→ Provided records:
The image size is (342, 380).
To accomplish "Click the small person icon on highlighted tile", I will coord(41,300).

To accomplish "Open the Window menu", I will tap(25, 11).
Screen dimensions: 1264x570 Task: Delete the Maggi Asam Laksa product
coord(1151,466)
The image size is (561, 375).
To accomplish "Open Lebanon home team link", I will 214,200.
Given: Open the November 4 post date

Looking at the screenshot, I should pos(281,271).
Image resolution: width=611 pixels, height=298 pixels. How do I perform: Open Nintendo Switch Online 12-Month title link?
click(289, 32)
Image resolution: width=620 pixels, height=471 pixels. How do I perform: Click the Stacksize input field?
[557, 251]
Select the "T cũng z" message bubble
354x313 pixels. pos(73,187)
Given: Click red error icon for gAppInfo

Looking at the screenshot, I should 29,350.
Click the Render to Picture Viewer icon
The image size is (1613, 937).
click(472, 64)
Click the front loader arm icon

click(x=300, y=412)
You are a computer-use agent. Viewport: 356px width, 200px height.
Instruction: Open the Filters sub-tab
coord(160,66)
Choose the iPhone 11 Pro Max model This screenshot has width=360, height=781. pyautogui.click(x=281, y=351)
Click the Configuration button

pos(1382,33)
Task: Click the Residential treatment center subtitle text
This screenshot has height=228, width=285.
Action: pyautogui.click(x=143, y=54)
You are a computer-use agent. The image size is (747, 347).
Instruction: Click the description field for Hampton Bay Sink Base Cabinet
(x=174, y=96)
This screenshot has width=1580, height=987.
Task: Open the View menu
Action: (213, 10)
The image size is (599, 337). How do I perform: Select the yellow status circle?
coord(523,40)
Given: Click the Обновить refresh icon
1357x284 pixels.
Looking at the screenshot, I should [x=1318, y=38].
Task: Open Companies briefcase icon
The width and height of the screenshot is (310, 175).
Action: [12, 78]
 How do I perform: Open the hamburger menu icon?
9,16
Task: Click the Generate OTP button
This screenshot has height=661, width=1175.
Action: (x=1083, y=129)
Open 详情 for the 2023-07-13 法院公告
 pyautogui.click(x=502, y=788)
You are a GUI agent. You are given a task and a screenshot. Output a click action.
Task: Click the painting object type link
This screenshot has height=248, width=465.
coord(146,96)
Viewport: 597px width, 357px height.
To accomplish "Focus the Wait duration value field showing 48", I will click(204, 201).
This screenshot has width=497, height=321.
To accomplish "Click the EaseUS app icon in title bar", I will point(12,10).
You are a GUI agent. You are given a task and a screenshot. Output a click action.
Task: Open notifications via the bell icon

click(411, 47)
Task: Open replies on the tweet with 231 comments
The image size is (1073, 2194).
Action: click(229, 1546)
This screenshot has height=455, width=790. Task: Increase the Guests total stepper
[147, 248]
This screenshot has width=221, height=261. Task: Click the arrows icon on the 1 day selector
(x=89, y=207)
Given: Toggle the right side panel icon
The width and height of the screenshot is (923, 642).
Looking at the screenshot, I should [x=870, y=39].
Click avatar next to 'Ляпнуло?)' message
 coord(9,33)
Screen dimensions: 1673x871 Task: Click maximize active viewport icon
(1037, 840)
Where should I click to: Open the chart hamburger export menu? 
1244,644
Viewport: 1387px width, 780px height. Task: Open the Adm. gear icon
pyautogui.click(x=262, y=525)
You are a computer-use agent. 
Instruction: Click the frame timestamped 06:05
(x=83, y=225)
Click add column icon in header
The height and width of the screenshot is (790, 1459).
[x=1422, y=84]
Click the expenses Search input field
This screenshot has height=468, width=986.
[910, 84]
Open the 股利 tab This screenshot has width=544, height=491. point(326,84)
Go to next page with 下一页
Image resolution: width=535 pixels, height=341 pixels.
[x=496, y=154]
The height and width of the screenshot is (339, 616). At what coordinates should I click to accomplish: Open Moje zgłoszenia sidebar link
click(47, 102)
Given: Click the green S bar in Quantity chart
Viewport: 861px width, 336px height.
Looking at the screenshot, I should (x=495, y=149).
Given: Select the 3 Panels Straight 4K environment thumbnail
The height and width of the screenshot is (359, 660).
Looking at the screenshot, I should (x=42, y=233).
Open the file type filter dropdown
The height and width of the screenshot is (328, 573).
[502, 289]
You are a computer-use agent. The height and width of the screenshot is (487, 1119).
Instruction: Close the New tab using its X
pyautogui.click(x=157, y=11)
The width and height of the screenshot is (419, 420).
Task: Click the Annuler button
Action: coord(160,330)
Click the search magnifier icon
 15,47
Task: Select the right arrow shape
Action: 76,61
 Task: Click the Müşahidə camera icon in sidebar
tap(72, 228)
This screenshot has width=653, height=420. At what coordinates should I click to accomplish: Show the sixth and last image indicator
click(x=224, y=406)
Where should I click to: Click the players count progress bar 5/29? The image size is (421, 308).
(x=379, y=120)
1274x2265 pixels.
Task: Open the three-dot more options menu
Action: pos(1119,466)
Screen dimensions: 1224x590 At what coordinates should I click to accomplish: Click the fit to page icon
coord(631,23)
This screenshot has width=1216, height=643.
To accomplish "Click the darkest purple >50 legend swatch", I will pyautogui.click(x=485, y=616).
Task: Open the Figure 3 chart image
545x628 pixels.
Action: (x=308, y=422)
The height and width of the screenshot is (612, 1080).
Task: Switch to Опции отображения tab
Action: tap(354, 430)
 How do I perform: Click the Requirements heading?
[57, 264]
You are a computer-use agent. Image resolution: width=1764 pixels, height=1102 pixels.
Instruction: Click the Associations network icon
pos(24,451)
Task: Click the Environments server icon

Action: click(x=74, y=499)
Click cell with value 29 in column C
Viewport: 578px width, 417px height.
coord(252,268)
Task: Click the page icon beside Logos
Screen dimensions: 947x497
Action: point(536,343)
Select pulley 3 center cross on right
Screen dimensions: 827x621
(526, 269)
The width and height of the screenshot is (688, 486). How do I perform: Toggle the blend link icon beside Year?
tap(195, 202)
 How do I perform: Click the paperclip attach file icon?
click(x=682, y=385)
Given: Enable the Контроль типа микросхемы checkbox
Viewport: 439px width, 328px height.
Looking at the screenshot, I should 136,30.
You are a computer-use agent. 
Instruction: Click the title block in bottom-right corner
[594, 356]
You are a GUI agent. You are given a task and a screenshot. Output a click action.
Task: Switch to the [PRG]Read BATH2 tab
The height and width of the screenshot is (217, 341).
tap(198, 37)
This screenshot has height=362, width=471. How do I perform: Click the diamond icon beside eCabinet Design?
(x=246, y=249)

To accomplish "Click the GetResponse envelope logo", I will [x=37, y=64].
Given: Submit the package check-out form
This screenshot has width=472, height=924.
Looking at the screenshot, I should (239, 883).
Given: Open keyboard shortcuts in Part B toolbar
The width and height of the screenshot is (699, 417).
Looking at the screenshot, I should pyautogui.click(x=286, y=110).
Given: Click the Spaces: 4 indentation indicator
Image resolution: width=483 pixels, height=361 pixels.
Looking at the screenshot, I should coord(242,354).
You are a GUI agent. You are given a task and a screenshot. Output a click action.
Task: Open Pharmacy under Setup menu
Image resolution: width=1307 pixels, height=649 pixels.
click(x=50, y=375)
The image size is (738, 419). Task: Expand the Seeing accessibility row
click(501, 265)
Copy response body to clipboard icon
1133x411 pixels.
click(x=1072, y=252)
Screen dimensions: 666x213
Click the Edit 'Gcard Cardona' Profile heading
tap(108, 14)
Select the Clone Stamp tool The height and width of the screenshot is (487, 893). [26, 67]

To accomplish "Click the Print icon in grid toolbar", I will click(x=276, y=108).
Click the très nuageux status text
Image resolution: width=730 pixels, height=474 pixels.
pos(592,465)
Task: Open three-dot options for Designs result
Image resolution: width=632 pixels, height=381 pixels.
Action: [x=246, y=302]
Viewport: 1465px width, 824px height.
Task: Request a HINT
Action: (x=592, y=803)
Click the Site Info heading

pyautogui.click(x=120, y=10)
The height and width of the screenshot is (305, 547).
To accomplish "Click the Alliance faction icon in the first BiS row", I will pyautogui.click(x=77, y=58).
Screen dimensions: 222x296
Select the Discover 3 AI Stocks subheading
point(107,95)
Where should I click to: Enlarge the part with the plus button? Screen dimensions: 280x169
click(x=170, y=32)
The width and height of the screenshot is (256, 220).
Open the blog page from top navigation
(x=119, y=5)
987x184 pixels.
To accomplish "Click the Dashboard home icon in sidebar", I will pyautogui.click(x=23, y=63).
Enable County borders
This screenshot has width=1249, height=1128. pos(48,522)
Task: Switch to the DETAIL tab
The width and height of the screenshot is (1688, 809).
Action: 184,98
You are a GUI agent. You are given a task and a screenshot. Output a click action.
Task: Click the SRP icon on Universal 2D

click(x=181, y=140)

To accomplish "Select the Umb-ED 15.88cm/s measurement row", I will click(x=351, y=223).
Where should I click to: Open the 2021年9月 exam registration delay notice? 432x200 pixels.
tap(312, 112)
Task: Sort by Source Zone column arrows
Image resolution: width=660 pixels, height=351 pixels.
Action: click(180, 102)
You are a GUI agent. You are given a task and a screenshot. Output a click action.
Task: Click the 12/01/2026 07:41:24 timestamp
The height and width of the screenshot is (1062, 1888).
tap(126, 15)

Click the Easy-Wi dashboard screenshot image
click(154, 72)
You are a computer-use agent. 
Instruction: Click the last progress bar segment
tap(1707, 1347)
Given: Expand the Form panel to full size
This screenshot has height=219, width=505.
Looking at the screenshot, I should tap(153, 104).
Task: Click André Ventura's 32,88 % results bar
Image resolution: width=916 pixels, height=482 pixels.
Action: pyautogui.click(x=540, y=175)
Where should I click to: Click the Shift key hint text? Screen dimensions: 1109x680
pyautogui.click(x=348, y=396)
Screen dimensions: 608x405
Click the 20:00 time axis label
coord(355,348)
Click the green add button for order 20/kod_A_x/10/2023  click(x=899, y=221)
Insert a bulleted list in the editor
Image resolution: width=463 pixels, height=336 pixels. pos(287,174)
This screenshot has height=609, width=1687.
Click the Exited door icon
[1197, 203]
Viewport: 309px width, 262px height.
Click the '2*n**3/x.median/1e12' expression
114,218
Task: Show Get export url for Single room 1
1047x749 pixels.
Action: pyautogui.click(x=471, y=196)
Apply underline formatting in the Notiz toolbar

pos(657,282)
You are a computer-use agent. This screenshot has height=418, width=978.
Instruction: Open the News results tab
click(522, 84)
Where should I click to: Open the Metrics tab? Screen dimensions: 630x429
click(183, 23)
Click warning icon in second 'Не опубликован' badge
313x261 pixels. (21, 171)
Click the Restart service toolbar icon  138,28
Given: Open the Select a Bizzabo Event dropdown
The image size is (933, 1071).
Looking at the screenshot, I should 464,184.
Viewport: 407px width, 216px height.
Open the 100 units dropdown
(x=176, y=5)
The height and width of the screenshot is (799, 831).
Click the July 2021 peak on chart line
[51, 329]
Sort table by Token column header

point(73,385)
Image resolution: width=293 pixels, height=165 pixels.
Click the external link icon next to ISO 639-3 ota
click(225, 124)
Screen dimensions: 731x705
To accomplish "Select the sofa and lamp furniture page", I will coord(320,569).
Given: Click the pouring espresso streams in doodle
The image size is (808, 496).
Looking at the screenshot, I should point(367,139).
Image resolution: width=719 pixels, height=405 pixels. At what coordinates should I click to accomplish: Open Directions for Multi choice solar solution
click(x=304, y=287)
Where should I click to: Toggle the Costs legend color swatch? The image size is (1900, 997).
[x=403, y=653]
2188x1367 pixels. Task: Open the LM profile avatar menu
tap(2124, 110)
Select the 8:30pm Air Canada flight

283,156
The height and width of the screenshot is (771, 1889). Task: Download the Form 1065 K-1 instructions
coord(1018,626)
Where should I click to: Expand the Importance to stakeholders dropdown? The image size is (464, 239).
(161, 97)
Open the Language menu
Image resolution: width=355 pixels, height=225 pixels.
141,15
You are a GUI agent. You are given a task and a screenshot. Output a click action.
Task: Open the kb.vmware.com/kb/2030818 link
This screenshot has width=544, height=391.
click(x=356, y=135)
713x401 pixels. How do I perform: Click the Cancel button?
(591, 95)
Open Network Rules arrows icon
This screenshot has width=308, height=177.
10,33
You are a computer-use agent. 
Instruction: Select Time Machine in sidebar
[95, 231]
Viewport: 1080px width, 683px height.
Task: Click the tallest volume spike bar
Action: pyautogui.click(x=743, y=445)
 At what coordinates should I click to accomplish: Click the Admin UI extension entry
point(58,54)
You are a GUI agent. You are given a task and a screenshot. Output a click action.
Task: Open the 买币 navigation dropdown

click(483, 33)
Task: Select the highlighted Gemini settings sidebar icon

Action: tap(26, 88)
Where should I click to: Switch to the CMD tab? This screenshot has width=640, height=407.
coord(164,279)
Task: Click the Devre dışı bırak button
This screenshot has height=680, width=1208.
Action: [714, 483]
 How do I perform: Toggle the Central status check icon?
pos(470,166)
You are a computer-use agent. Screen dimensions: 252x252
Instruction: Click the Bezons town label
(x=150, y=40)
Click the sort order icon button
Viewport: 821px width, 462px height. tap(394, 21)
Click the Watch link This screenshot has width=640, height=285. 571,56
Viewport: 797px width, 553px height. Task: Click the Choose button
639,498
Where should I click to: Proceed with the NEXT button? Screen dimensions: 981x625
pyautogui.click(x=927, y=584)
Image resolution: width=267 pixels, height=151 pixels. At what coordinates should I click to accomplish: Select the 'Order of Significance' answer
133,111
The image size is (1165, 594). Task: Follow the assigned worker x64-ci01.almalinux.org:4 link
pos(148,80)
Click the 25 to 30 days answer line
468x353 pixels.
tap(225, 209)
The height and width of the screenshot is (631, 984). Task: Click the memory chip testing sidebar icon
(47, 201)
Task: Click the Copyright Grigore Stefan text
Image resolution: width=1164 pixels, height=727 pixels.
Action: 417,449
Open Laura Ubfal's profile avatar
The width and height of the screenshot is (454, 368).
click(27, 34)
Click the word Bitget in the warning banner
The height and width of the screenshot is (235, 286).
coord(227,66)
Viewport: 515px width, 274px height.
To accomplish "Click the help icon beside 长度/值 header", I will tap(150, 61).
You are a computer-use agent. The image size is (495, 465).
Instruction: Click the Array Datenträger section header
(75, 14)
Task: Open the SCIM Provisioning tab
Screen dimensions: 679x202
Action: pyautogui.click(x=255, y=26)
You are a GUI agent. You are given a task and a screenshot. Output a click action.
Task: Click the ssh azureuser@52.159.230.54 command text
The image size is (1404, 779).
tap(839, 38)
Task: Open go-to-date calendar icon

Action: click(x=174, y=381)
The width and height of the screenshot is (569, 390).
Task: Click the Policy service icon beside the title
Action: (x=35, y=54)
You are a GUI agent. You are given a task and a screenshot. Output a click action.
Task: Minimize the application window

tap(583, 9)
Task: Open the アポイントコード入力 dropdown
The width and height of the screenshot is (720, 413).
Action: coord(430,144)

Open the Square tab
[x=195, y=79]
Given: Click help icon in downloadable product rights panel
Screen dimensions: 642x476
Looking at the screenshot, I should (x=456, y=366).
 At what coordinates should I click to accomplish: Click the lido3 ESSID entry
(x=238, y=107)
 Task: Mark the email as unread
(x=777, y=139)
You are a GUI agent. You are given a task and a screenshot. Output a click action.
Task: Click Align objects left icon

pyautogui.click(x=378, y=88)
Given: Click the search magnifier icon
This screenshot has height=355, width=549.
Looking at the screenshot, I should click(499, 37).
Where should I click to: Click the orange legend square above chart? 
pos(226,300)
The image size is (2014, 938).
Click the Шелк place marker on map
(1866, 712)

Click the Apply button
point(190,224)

→ To be done: Reproduce verbatim the stretch of lines from the first line through the line containing "Choose the iPhone".

→ Finished answer:
The image size is (342, 380).
To accomplish "Click the small person icon on highlighted tile", I will coord(41,300).

To accomplish "Open the Window menu", I will tap(25, 11).
Screen dimensions: 1264x570 Task: Delete the Maggi Asam Laksa product
coord(1151,466)
The image size is (561, 375).
To accomplish "Open Lebanon home team link", I will 214,200.
Given: Open the November 4 post date

Looking at the screenshot, I should pos(281,271).
Image resolution: width=611 pixels, height=298 pixels. How do I perform: Open Nintendo Switch Online 12-Month title link?
click(289, 32)
Image resolution: width=620 pixels, height=471 pixels. How do I perform: Click the Stacksize input field?
[557, 251]
Select the "T cũng z" message bubble
354x313 pixels. pos(73,187)
Given: Click red error icon for gAppInfo

Looking at the screenshot, I should 29,350.
Click the Render to Picture Viewer icon
The image size is (1613, 937).
click(472, 64)
Click the front loader arm icon

click(x=300, y=412)
You are a computer-use agent. Viewport: 356px width, 200px height.
Instruction: Open the Filters sub-tab
coord(160,66)
Choose the iPhone 11 Pro Max model This screenshot has width=360, height=781. pyautogui.click(x=281, y=351)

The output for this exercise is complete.